Presynaptic accumulation of αSyn

Presynaptic accumulation of αSyn is considered an early event in the pathogenesis of α-synucleinopathies [46]. Mice overexpressing human αSyn showed presynaptic accumulation of αSyn and low DA release in the striatum. Stoica et al. [41] reported a “dying back” type of neuronal alteration, progressing from the dendrites to the axon and then to the perikaryon and nucleus in a spontaneously inherited autosomal recessive rat model for PD that overexpressed αSyn in mesencephalic area. Transmission electron microscopy (TEM) examination revealed that the retrograde pathological process in substantia nigra and striatum starts at the synaptic level by marked presynaptic accumulation of αSyn followed by post-synaptic degeneration of axonal terminals, dendrites and spine alterative changes and perikaryal aggregation of mitochondria with relative preservation of neuronal nuclei. These findings were associated with abnormal distribution of SNARE proteins, which colocalized with αSyn aggregates.
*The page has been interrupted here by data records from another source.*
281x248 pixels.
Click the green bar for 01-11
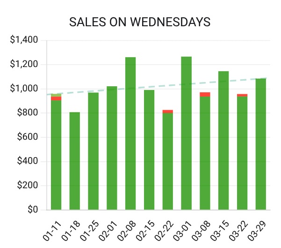(x=56, y=155)
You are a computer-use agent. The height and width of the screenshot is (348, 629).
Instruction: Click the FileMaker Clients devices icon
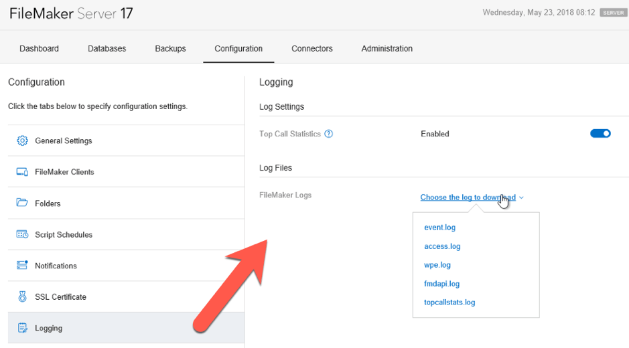click(x=22, y=172)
Similarly, accumulation of SNARE proteins and αSyn were reported in the striatum of PD patients [18]. These observations suggest that SNARE dysfunction likely occurs at an early stage of pathogenesis in nigrostriatal dysfunction observed in PD. Considering the findings observed in the VGLUT1-positive nerve terminals, we expected that SNARE dysfunction might have induced presynaptic accumulation of αSyn, which consequently result in the development of neurodegenerative changes in the nigrostriatal system. However, contrary to our expectation, Snap25S187A/S187A mice showed no significant neurodegenerative changes in nigrostriatal dopaminergic neurons, suggesting that SNARE dysfunction alone was insufficient to cause nigrostriatal degeneration as observed in PD, and appeared to be a downstream event associated with abnormal accumulation of αSyn.

Conclusion

In conclusion, SNARE dysfunction leads to accumulation of endogenous αSyn in the corticostriatal nerve terminals. Presynaptic accumulation of αSyn is considered to be an early key event in the pathogenesis of α-synucleinopathies. Although the “prion-like” propagation hypothesis of αSyn, including tau and TAR DNA-binding protein 43 kDa, is currently receiving considerable attention worldwide, our findings provide an insight to understanding of the possible mechanisms that lead to presynaptic accumulation of endogenous αSyn. Moreover, given that SNAP-25 is reduced in the striatum of MSA brains [42], we speculate that a discontinuous pattern of αSyn pathologies usually found in MSA, i.e. glial cytoplasmic inclusions (GCIs) in the putaminal oligodendrocytes, and neuronal cytoplasmic inclusions (NCIs) and neuronal nuclear inclusions (NNIs) in the cortex [43, 44], might be potentially linked through the presynaptic accumulation of αSyn in the corticostriatal neurons. Further investigations on the Snap25 mutant mice with genetic ablation of αSyn would contribute to understanding the essential role of redistributed αSyn.